--- AIM OF THE EXERCISE ---
From the line with "1456x830 pixels. At" through the line with "Task: Select the Eraser tool", repeat the entries verbatim, both end lines included, and add nothing.

[INFORMATION SHOWN — start]

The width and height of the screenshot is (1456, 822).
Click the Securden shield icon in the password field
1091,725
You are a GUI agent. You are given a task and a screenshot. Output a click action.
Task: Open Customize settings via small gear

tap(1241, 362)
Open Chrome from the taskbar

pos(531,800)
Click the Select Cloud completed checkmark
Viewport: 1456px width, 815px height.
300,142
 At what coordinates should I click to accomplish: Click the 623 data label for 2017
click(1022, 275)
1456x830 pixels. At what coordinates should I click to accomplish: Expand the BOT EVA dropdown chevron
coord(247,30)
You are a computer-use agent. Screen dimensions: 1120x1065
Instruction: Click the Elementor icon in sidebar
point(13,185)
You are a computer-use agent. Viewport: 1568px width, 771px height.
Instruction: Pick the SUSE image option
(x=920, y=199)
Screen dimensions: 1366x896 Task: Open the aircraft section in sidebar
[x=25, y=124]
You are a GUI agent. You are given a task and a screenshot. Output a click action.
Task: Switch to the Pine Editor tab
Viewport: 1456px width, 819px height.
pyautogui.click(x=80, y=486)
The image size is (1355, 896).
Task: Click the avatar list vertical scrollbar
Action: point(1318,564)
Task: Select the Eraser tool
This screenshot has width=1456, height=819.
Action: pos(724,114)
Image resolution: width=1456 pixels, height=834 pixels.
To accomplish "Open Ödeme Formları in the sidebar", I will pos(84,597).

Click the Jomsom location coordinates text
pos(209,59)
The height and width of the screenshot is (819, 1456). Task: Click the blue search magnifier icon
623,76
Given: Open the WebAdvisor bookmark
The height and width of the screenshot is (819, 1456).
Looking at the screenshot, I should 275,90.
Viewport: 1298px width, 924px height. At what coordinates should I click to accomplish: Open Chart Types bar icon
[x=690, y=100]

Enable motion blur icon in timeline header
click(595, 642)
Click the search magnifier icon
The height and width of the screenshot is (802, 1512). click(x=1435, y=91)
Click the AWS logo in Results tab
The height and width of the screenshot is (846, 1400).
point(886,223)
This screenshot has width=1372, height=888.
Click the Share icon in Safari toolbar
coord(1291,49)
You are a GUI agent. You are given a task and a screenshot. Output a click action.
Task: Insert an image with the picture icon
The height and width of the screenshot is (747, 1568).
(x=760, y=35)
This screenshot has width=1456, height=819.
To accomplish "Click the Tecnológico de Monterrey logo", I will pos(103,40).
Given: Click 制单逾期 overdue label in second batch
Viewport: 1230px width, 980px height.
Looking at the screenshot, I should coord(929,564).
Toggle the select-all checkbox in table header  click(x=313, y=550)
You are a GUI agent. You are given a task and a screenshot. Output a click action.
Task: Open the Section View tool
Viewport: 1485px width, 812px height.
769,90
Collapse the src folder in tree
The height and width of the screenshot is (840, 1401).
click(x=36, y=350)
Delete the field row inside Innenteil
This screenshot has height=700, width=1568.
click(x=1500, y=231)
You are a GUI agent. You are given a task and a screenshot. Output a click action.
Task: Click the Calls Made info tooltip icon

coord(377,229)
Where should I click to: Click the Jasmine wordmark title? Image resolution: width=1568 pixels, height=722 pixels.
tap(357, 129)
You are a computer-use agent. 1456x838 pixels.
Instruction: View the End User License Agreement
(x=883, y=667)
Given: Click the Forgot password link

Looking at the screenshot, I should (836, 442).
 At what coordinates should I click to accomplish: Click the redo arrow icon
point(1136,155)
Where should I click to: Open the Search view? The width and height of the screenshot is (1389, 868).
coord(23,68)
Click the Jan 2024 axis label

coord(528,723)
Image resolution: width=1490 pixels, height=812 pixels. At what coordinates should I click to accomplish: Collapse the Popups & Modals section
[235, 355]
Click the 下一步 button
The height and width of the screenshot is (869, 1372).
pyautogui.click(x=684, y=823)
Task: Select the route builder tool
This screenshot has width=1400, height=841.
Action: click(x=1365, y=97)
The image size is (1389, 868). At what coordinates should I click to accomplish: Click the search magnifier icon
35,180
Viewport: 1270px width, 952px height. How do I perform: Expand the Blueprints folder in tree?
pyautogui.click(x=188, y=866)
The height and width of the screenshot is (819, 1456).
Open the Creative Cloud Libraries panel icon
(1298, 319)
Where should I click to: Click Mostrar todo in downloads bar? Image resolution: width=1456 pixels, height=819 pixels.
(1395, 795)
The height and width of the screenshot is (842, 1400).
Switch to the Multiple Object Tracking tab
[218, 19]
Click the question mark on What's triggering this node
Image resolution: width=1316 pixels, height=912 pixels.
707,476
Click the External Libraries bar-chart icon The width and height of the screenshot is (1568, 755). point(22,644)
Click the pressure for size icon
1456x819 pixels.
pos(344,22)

[INFORMATION SHOWN — finish]

--- SOLUTION ---
1456x830 pixels. At what coordinates should I click to accomplish: Expand the BOT EVA dropdown chevron
coord(247,30)
You are a computer-use agent. Screen dimensions: 1120x1065
Instruction: Click the Elementor icon in sidebar
point(13,185)
You are a computer-use agent. Viewport: 1568px width, 771px height.
Instruction: Pick the SUSE image option
(x=920, y=199)
Screen dimensions: 1366x896 Task: Open the aircraft section in sidebar
[x=25, y=124]
You are a GUI agent. You are given a task and a screenshot. Output a click action.
Task: Switch to the Pine Editor tab
Viewport: 1456px width, 819px height.
pyautogui.click(x=80, y=486)
The image size is (1355, 896).
Task: Click the avatar list vertical scrollbar
Action: point(1318,564)
Task: Select the Eraser tool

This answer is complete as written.